Envoy for bridging JSON/HTTP to gRPC

Finally, we must generate an Envoy configuration that would make Envoy listen for http requests on a particular port, translate them to gRPC requests using the descriptor sets, and then forward them to our real gRPC server. On the response path, Envoy must convert the protobuf response back to JSON. Here is the configuration with its essential elements highlighted in bold:

static_resources:
listeners:
- name: restlistener
address:
socket_address: { address: 0.0.0.0, port_value: 7778 }
filter_chains:
- filters:
- name: envoy.http_connection_manager
config:
stat_prefix: grpc_json
codec_type: AUTO
route_config:
name: local_route
virtual_hosts:
- name: local_service
domains: ["*"]
routes:
- match: { prefix: "/" }
route: { cluster: grpcserver, timeout: { seconds: 60 } }
http_filters:
- name: envoy.grpc_json_transcoder
config:
proto_descriptor: "<path>/person.pb"
services: ["pkg.name.PersonRegistry"]
print_options:
add_whitespace: true
always_print_primitive_fields: true
always_print_enums_as_ints: false
preserve_proto_field_names: false
- name: envoy.router

clusters:
- name: grpcserver
connect_timeout: 1.25s
type: logical_dns
lb_policy: round_robin
dns_lookup_family: V4_ONLY
http2_protocol_options: {}
hosts:
- socket_address:
address: 0.0.0.0
port_value: 7777

Here it is assumed that your gRPC server is listening on port 7777, while Envoy listens for http requests on port 7778 and forwards them to port 7777. On the forward and response path, the envoy.grpc_json_transcoder filter does the real translation work using the proto_descriptor and the list of service names in the services attribute. Note that the service names must be fully qualified using package names.

The Result

It will now be possible to access the gRPC endpoints via the proxied http endpoints, using an http client such as curl. Here is a command line to create a Person entry.

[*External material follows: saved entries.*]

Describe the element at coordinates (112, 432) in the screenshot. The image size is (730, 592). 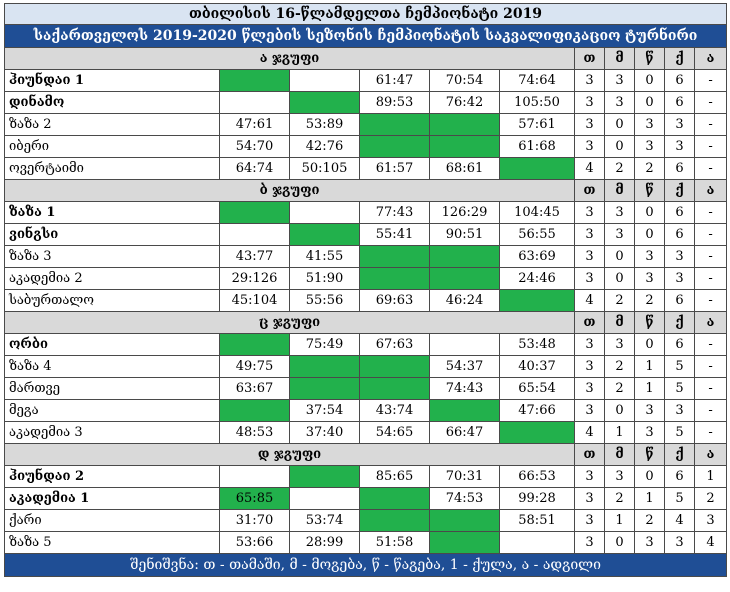
I see `team-name: აკადემია 3` at that location. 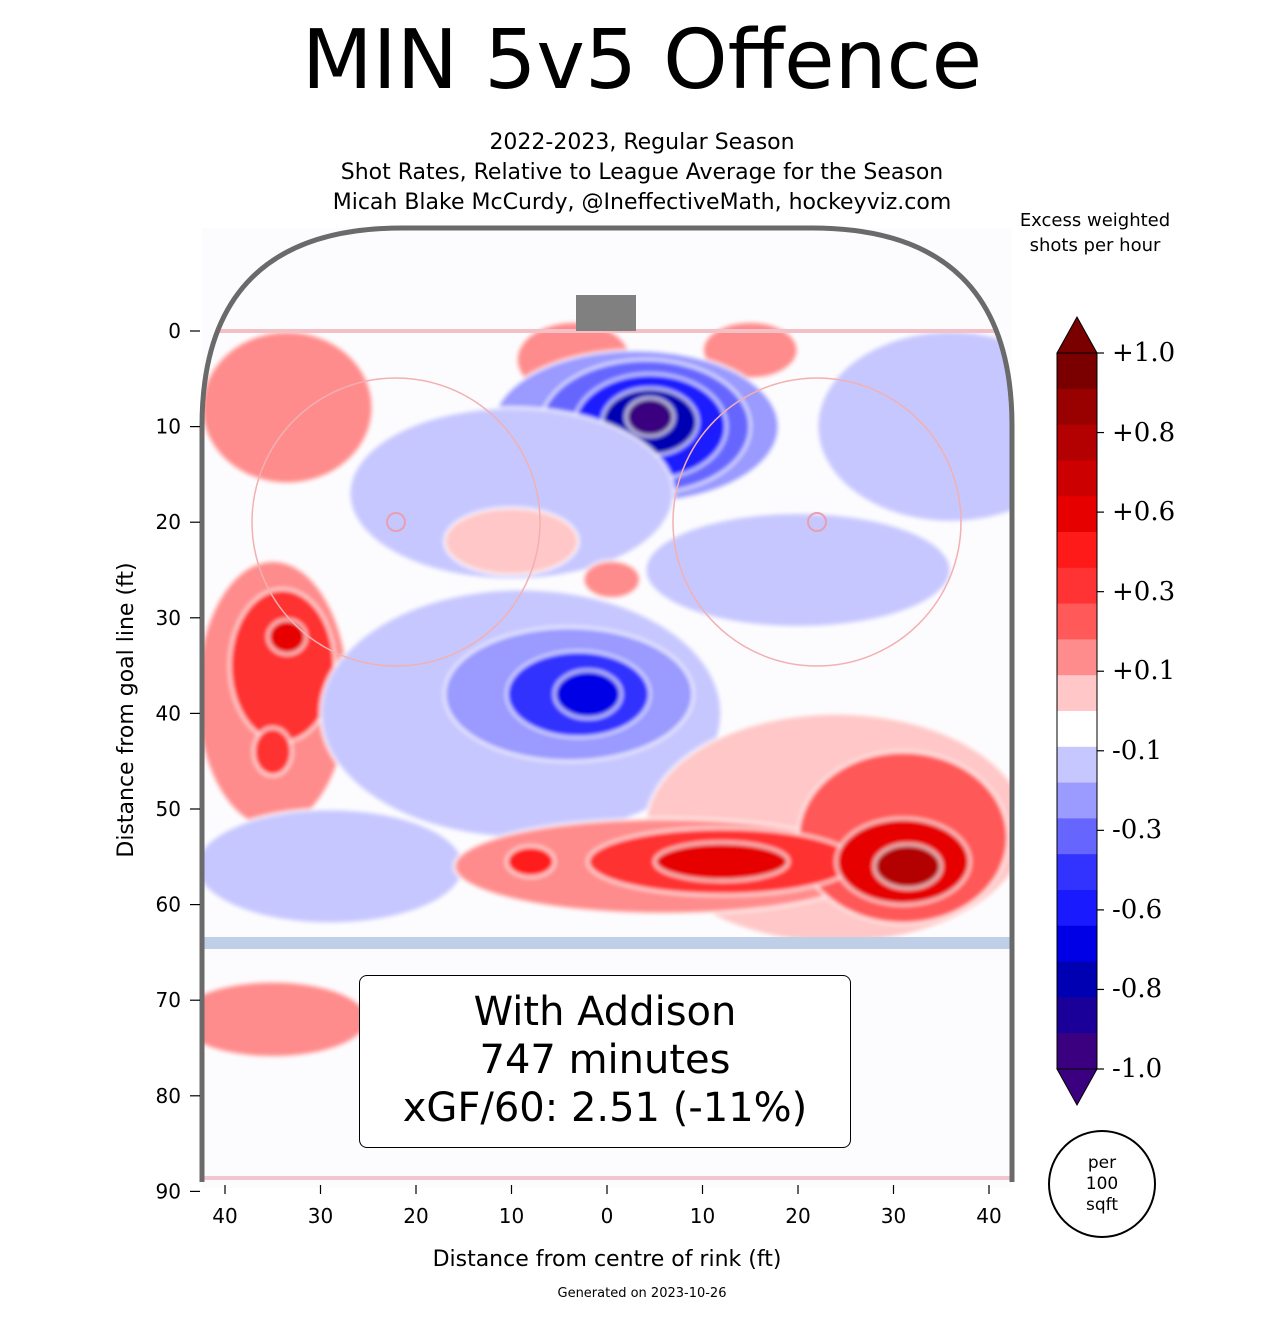 What do you see at coordinates (1102, 1162) in the screenshot?
I see `unit-line-1: per` at bounding box center [1102, 1162].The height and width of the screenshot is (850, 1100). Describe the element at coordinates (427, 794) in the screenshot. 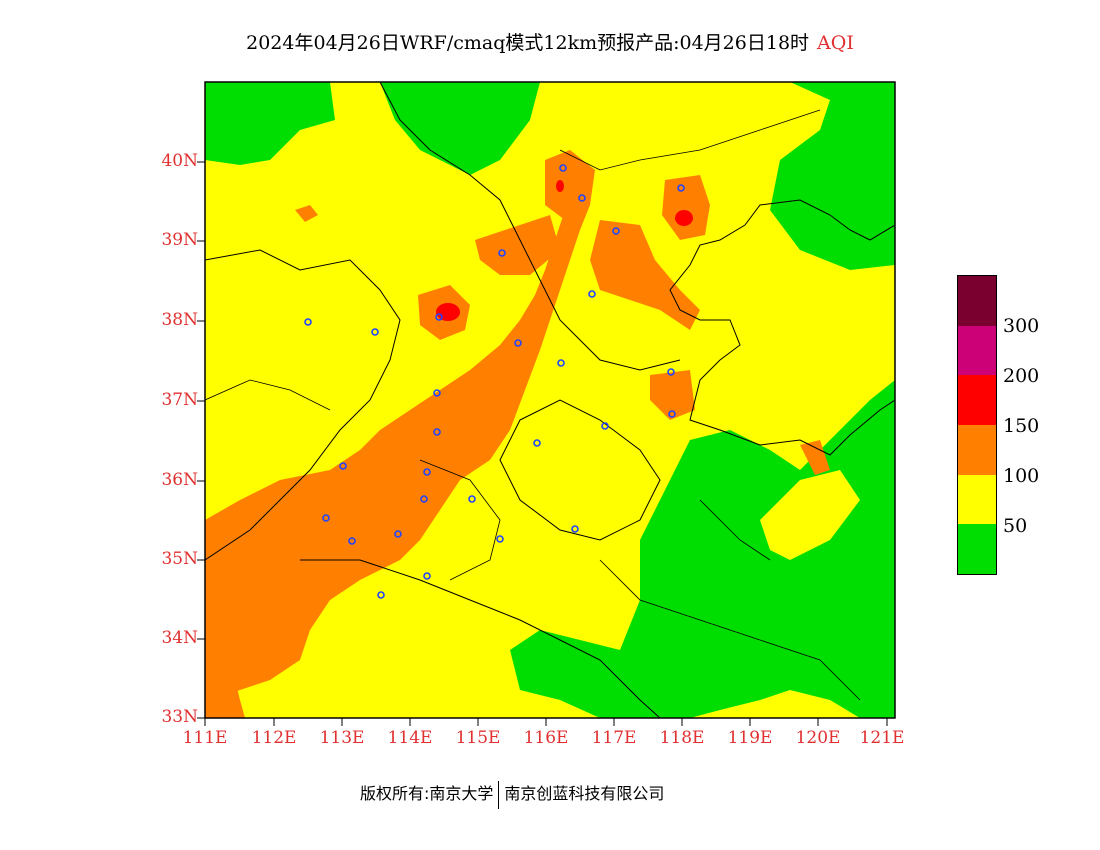

I see `copyright-text: 版权所有:南京大学` at that location.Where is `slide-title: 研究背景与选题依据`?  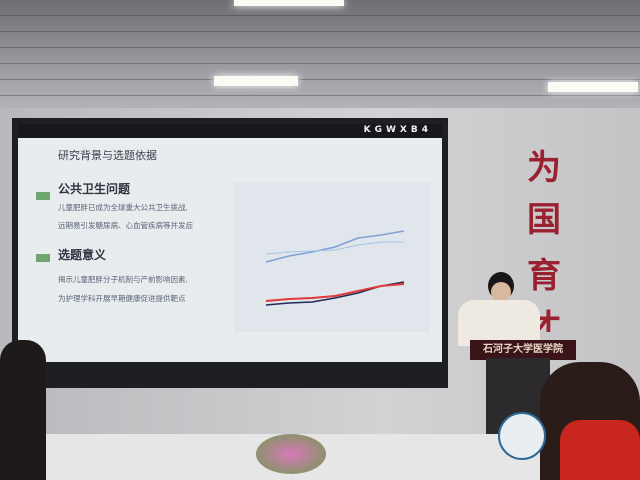
slide-title: 研究背景与选题依据 is located at coordinates (108, 156).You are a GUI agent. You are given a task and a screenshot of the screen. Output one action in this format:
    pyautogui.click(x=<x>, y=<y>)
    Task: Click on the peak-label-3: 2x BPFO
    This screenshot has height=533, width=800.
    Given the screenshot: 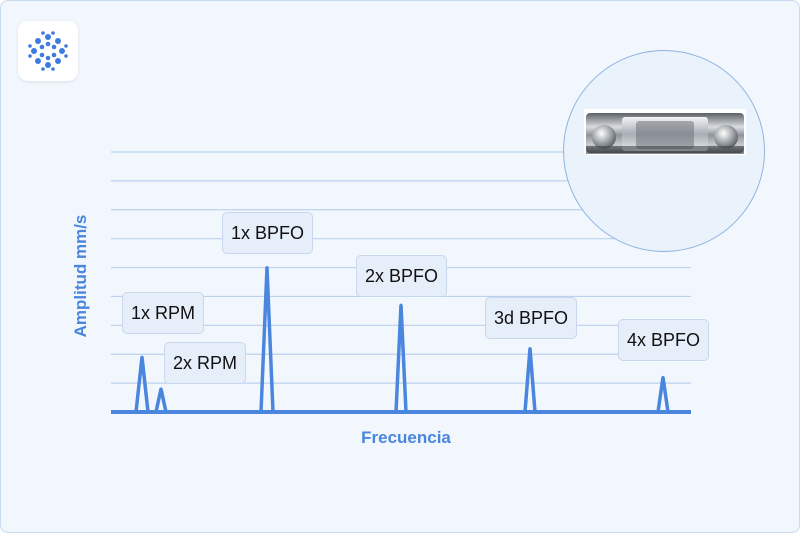 What is the action you would take?
    pyautogui.click(x=402, y=276)
    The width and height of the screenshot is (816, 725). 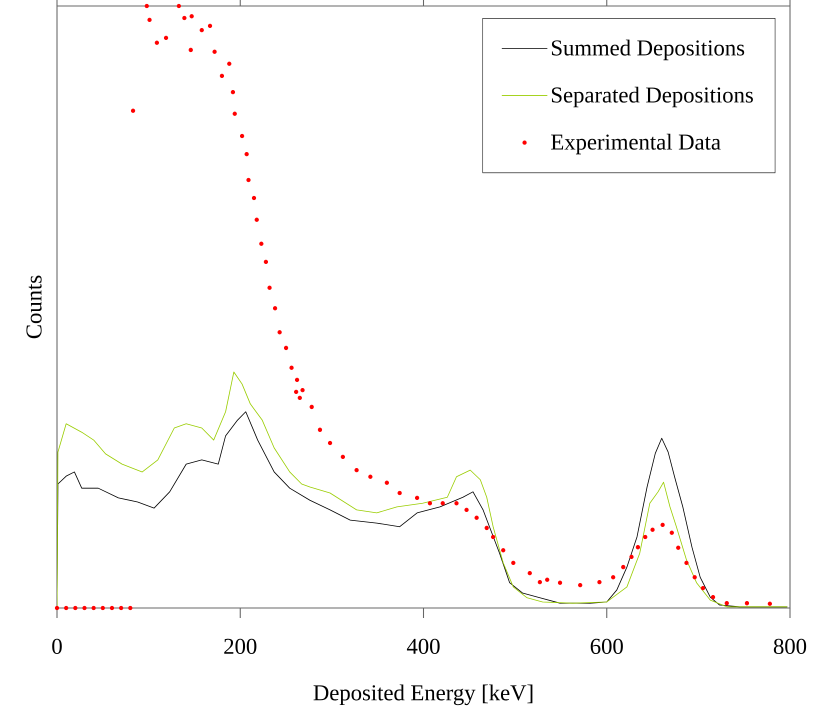 I want to click on legend-label: Experimental Data, so click(x=636, y=144). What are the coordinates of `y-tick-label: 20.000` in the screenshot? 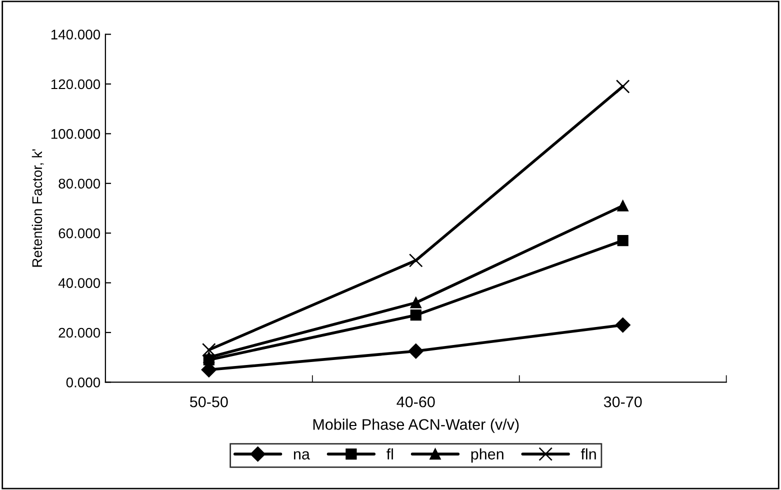 It's located at (79, 333).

curl -X POST -d '{"name": "Sean", "age": 21}' \
-H "Content-Type: application/json" \
http://0.0.0.0:7778/create

The JSON data passed with the -d option is mapped to the request message type of the RPC. And here is a curl command to look this entry up by the Person’sname:

curl -H "Content-Type: application/json" \
http://0.0.0.0:7778/lookup?name=Sean

You can see in action the actual implementation ofPersonRegistry, and an Envoy config to do the gRPC to JSON translation, at amukherj/envoy-grpc-json. The repository README has more information on how to try this configuration.

In conclusion, your microservice writers can focus on writing the services in terms of RPCs and protobufs. A little bit of annotation in service definitions, and tweaks to your Envoy config get you all the flexibility in terms of serving REST + JSON. This is a useful technique, especially if you already happen to have Envoy handling your API requests, or if you’re planning on a move to Envoy.